**AIM OF THE TASK:** Print every line of the items below word for word, leaving out the pictures.

─── RAW DATA ───

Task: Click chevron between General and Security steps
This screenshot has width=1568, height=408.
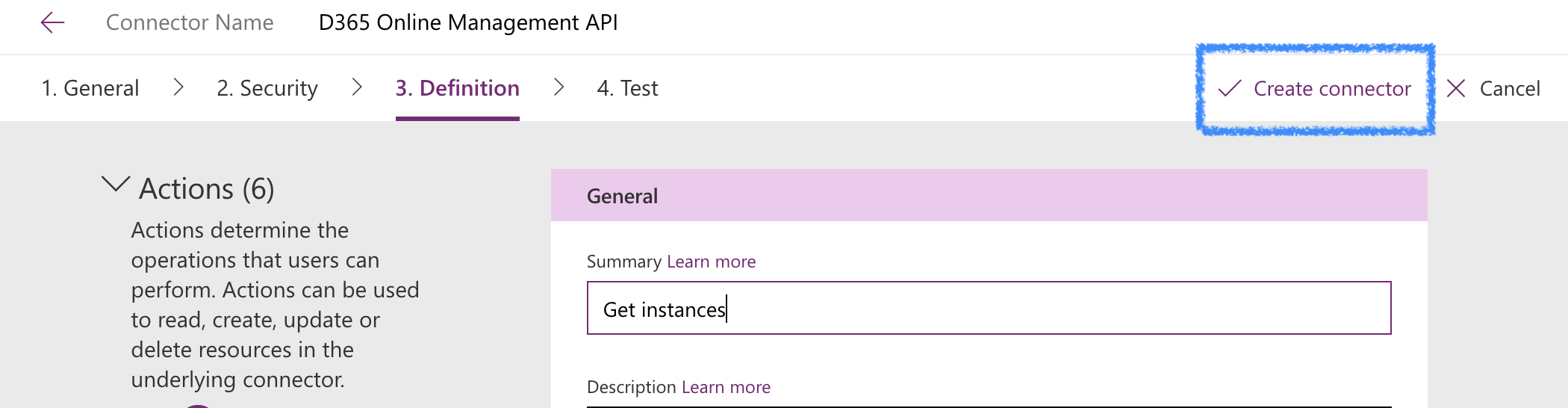Action: click(x=178, y=87)
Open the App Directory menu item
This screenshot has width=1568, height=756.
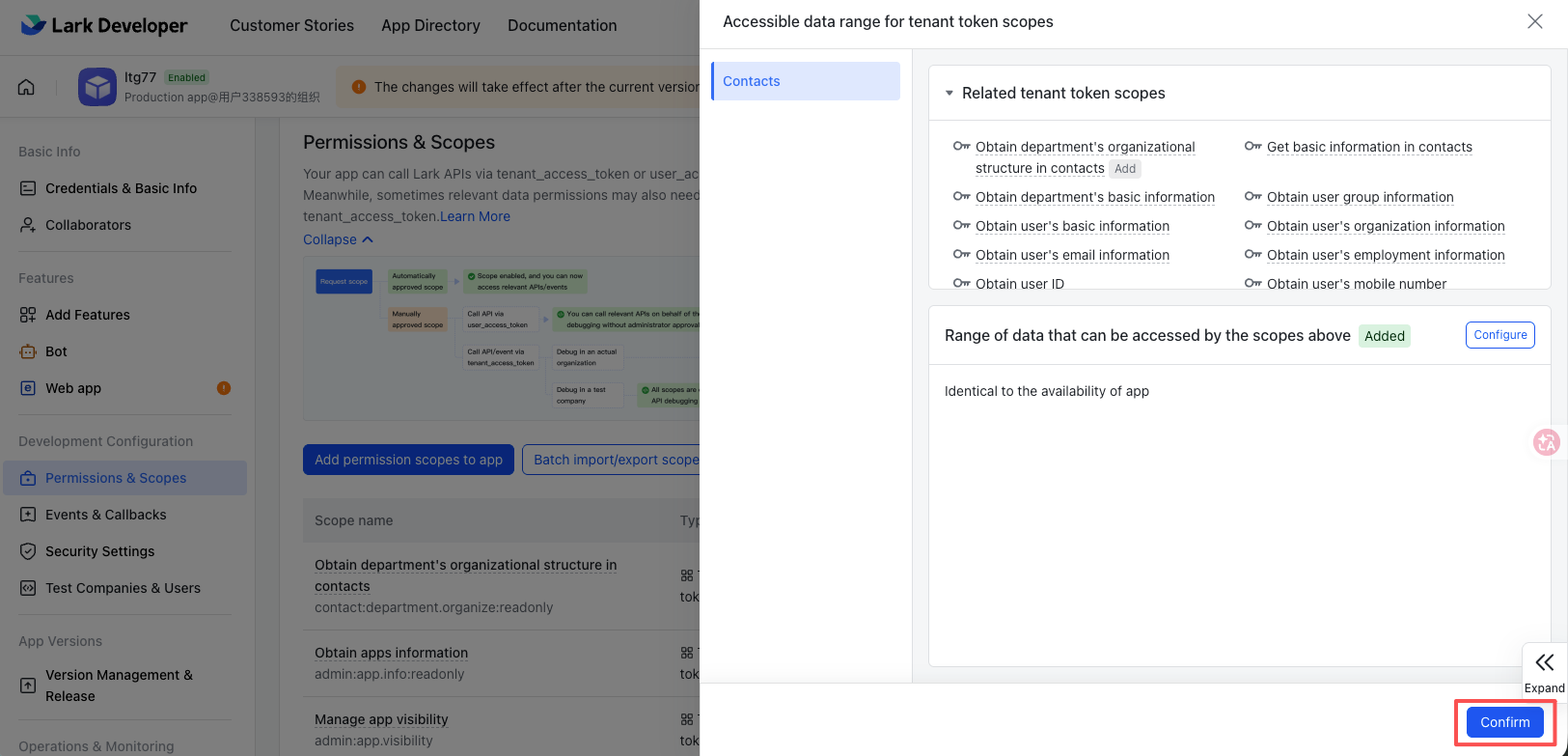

───

**WRITTEN ANSWER:**
Task: Click chevron between General and Security steps
This screenshot has width=1568, height=408.
Action: click(x=178, y=87)
Open the App Directory menu item
This screenshot has width=1568, height=756.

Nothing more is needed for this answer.